Ils considèrent que :

- eu égard aux circonstances, la décision de la défenderesse de ne pas prendre le quatrième trimestre de 2001 en compte comme trimestre de référence pour le deuxième trimestre de 2002, est très raisonnable ;

- au début du trimestre, c'est-à-dire au début du mois d'avril 2002, la défenderesse a évalué les cotisations probables de ce deuxième trimestre en « bon père de famille », en tenant compte de tous les éléments disponibles à ce moment afin de prévoir plus exactement possible le montant finalement dû, de sorte qu'en ce qui concerne le deuxième trimestre de 2002, elle a rempli les obligations qui lui incombent en vertu de l'article 34 de l'arrêté royal du 28 novembre 1969.

f Par ces motifs, les juges d'appel ne décident pas légalement que la défenderesse ne remplissait pas les conditions de l'article 54bis de l'arrêté royal du 28 novembre 1969, de sorte que le demandeur a imputé erronément l'indemnité forfaitaire prévue à cette disposition.

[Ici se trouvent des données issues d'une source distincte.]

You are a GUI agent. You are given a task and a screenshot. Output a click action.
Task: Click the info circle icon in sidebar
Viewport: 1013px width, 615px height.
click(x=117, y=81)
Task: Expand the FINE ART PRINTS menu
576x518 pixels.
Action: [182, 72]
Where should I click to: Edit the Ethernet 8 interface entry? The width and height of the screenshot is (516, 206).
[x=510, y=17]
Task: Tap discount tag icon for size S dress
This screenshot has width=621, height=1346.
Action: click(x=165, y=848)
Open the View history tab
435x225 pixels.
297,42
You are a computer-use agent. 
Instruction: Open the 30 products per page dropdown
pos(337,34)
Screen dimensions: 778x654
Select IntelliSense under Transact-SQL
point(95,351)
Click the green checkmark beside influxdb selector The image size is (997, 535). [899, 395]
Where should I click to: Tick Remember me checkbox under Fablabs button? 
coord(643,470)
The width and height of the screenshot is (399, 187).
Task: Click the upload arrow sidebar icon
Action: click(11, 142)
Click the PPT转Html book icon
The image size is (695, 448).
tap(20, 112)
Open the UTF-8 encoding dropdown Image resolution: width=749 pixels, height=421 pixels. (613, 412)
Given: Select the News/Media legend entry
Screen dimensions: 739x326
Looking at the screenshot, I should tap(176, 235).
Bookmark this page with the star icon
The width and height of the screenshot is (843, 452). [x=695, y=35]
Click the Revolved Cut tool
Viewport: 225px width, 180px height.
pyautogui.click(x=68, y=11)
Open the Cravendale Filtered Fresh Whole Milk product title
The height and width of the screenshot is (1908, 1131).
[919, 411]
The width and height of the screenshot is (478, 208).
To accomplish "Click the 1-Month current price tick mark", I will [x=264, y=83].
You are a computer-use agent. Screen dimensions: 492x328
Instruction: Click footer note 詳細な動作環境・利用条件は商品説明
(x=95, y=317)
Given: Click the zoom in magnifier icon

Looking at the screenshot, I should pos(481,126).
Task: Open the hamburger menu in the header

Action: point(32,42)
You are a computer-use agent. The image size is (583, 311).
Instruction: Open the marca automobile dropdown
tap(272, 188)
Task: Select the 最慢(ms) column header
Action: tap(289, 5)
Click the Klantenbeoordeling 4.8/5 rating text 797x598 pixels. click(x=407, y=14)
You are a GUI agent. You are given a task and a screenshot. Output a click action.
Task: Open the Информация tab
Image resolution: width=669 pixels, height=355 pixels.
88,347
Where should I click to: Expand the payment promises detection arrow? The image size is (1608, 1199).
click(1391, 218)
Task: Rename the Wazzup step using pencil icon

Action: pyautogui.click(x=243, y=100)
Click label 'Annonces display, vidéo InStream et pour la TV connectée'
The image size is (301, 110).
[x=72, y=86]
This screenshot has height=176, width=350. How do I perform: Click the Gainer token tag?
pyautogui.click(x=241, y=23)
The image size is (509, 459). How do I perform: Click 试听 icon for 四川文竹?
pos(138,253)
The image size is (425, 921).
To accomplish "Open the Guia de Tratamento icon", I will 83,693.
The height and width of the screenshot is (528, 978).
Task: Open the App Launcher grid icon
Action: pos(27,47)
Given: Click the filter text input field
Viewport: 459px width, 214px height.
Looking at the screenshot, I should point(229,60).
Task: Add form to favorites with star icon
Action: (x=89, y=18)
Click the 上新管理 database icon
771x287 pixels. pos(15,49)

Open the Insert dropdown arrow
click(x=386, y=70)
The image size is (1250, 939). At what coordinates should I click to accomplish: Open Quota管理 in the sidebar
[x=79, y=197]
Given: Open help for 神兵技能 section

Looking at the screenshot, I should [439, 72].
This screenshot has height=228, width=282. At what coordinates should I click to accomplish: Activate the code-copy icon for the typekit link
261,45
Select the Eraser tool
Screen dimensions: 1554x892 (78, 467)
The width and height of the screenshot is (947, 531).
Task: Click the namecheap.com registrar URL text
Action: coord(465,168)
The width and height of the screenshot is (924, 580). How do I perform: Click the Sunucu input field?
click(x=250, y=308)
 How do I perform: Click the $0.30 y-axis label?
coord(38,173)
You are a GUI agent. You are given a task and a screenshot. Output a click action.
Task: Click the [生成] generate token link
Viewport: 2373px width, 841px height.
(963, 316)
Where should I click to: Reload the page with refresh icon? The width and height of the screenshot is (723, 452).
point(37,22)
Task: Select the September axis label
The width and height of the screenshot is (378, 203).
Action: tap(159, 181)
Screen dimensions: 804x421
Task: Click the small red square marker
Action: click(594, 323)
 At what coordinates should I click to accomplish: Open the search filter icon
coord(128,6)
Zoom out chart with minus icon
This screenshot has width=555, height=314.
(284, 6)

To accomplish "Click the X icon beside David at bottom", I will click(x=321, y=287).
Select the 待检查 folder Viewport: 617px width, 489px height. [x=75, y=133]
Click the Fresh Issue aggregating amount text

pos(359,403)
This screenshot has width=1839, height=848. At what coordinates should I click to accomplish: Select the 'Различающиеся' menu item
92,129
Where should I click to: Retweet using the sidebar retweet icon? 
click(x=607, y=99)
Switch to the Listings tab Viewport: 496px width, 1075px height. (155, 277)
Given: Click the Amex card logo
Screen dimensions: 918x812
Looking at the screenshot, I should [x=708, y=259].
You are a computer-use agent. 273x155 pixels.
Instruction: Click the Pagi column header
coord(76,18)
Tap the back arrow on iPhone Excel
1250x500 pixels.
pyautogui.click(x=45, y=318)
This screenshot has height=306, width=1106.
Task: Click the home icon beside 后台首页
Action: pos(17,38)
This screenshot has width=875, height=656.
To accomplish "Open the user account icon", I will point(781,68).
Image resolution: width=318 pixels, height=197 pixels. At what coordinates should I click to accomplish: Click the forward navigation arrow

Dans cette mesure, le moyen, en cette branche, est fondé.

g L'annulation partielle de l'arrêt du 20 janvier 2005 entraîne l'annulation de l'arrêt du 16 décembre 2005 qui en découle.

Sur les autres griefs :

h Les autres griefs ne sauraient entraîner une cassation plus étendue.

Par ces motifs,

La Cour,

Casse l'arrêt attaqué du 20 janvier 2005, sauf en tant qu'il déclare l'appel recevable ;

Annule l'arrêt attaqué du 16 décembre 2005 ;

Réserve les dépens pour qu'il soit statué sur ceux-ci par le juge du fond ;

Renvoie la cause, ainsi limitée, devant la cour du travail de Bruxelles.

Ainsi jugé par la Cour de cassation, troisième chambre, à Bruxelles, où siégeaient le président de section Robert Boes, président, le président de section Ernest Waûters, les conseillers Beatrijs Deconinck, Alain Smetryns et Koen Mestdagh, et prononcé en audience publique du dix-sept septembre deux mille sept par le président de section Robert Boes, en présence de l'avocat général Ria Mortier, avec l'assistance du greffier adjoint Johan Pafenols.

Traduction établie sous le contrôle du conseiller Philippe Gosseries et transcrite avec l'assistance du greffier Jacqueline Pigeolet.